AFM is advantageous over other SPM and electron micron microscopy techniques as it can operate in liquid, ambient air, and vacuum and it permits visualization of three-dimensional surface profiles of biological specimens in the near physiological environment without sacrificing their native structures and functions. We are performing high resolution imaging, characterization for inorganic as well as organic samples especially biomolecules, biosensors, proteins, DNA and live cells (animal as well as plant cells) by combining fluorescence microscopy and bio-AFM platform. The regions/ proteins/ biomolecules of interest can be tagged with fluorescent dye to identify their locations on the sample using the fluorescence microscope and AFM probe will be approached towards that particular location. Overlay of fluorescence and AFM imaging will help us to gain more precise topographical information of the sample or subcellular structures in case of live cells. Nanomechanical property and viscoelastic property measurements of biomolecules, biosensors and live cells will also be my primary focus areas considering it can shed some light on effects of different drugs on normal and cancer cells, and quantify relaxation time and dynamic modulus.

We developed a biophysical method to isolate and measure specific interactions between receptor-ligand pair on live animal cells at the single molecule level using atomic force microscopy. We will pursue applying this method to other protein-protein or ligand-receptor pairs on cancer as well as healthy cells to determine their interaction forces and binding dynamics that are instrumental for the development of novel therapeutic strategies. This method will also help to test the viability and efficacy of different drugs and antibodies on live animal cells. Simultaneously, we will focus on measuring important parameters of binding kinetics between receptor-ligand pairs on live plant cells and cell walls. Determination of the mechanical force, involved in neuron synapsis with AFM will be in my priority list as well.

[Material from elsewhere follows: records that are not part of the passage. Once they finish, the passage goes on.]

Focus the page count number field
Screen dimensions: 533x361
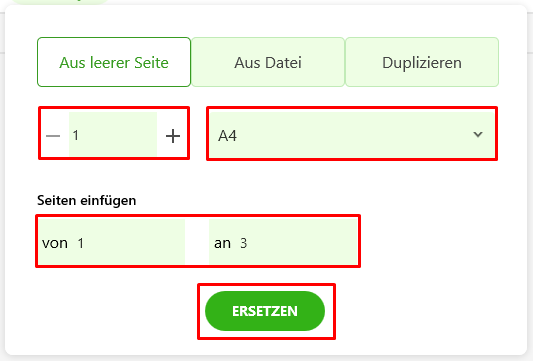(113, 135)
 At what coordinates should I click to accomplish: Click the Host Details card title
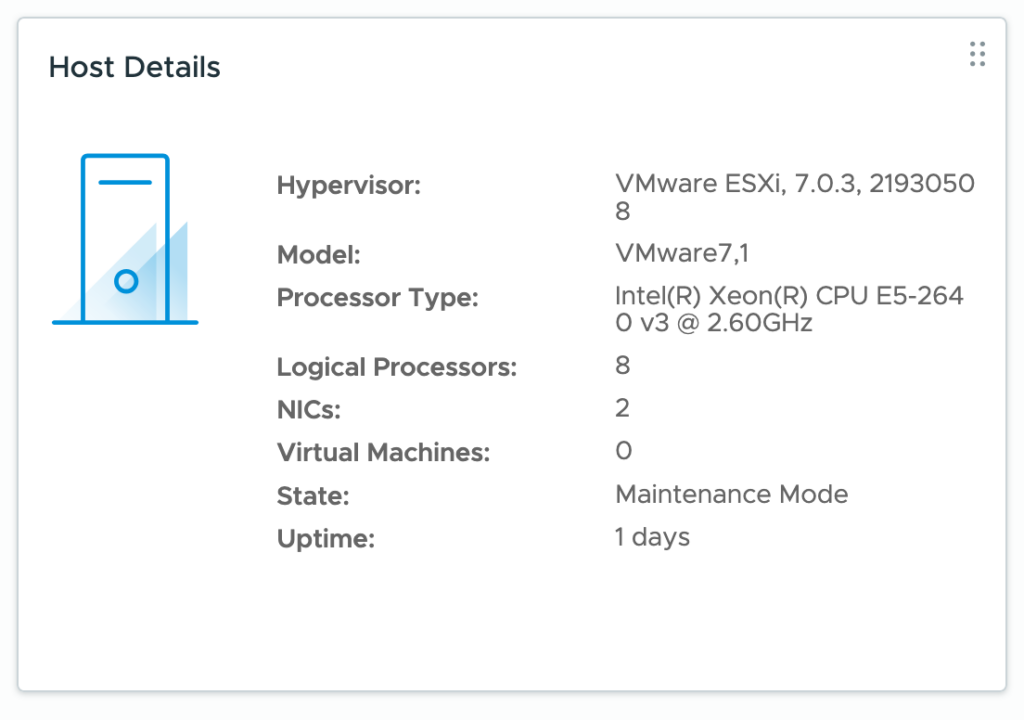135,67
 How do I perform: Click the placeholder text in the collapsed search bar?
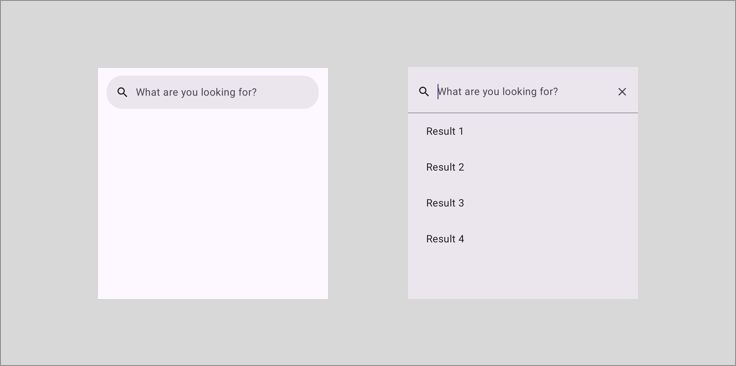pyautogui.click(x=196, y=92)
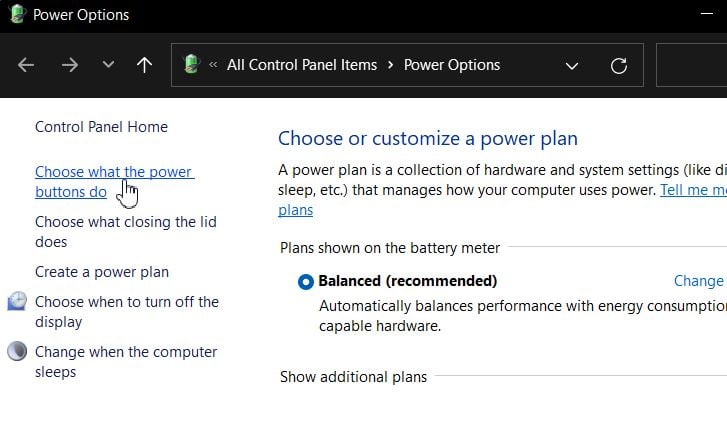The height and width of the screenshot is (441, 727).
Task: Click Create a power plan
Action: click(x=102, y=272)
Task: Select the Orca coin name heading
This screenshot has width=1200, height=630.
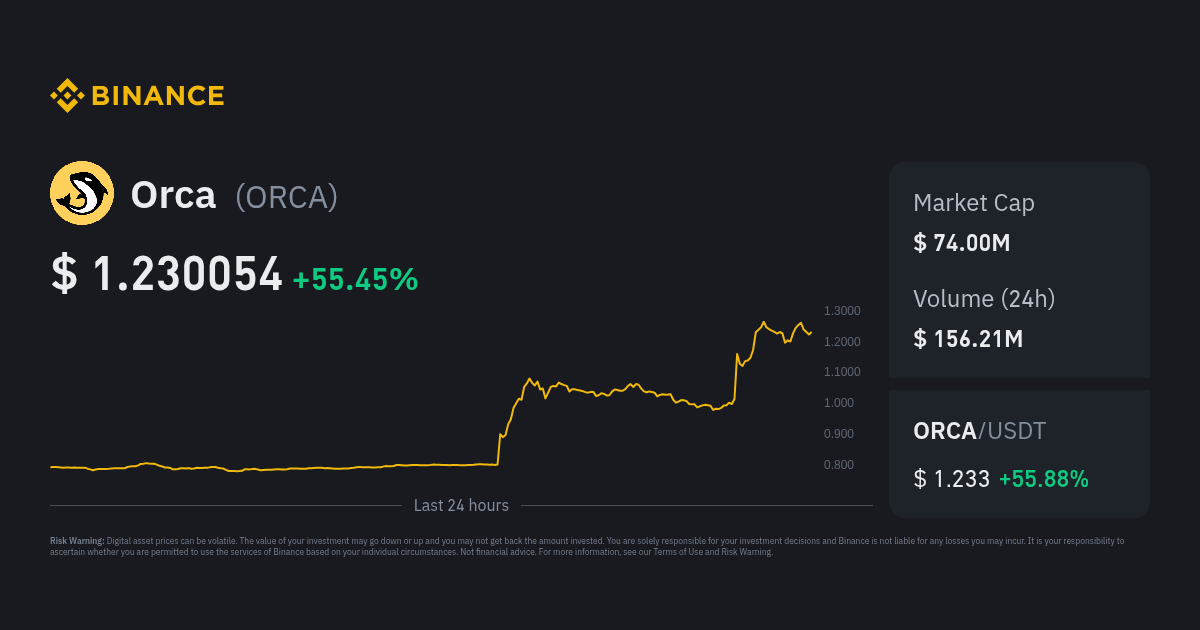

Determination of sizes, shapes, structural details, roughness of drug delivery carriers (cellular, particle and soluble carriers) are crucial for developing improved targeted drug delivery approaches. We determine those important parameters with AFM as it can provide more accurate measurements of sizes, and shapes when compared to its contemporary techniques like SEM and DLS with the advantage of less time consuming and less costly sample preparation protocols. Nanoparticle based drug delivery carriers are the most widely used drug delivery carriers that can be utilized to selectively deliver their payload to specific cells, while avoiding unwanted delivery to healthy cells. We intend to continue understanding the binding dynamics of the targeted receptor (overexpressed in diseases) with the ligand of the nanoparticles. Using AFM, we will also be able to choose a better drug delivery vehicle based on higher values of binding probability and the most probable unbinding/ rupture force by introducing competitive binding in the flow cell.

AFM is beneficial for measuring interaction forces and binding kinetics for protein-protein or receptor-ligand interactions on live cells at a single-molecule level. However, high-resolution imaging and force measurements performed with AFM and data analytics are time-consuming and require specific skill sets and constant human supervision. It also involves problems such as cantilever tip breakage after prolonged functionalization and damage to the live cell samples due to lack of optimization of the loading forces, making this a low throughput method. Although remarkable progress in the area of AI and machine learning (ML) over the past few years has left its mark on bio-imaging as well, the potential of AI-AFM strategies in a live cell characterization has been mostly unexplored. As a member of the newly formed Translational AI Center (TrAC), We have been collaborating with machine learning groups at Iowa State to build ML framework to perform automatic sample selection for AFM navigation during AFM biomechanical mapping. We also established ML based closed-loop scanner trajectory and force tracking algorithms for precise AFM positioning during sample navigation and biomechanical mapping at high speed. Our innovation will directly address state-of-the-art AFM operation via AI-driven intelligent automation, including intelligent navigation and image data analysis.

Recently, we began exploring the exciting area of predicting the 3D structure of protein complexes from atomic force microscopy (AFM)-based high-resolution 2.5D images using geometry-aware machine learning (ML). There have been recent advances in predicting the structure of proteins from their amino acid sequences using machine learning. We plan to extend this approach to predicting the structure of interacting protein complexes (with several proteins docked) using 3D reconstruction from multiple view 2.5D AFM images using neural networks with geometric constraint. These innovative strategies will revolutionize our basic understanding of protein functions dictated by their structure. Such an approach will ultimately help us understand various biological phenomena such as drug interactions and will help us to develop novel therapeutic and drug delivery strategies. These approaches will also reduce the reliance on tedious, time-consuming experiments that involve expensive equipment such as x-ray crystallography, nuclear magnetic resonance (NMR), electron microscopy (EM), and cryo-electron microscopy (cryo-EM) to understand protein-complex structures.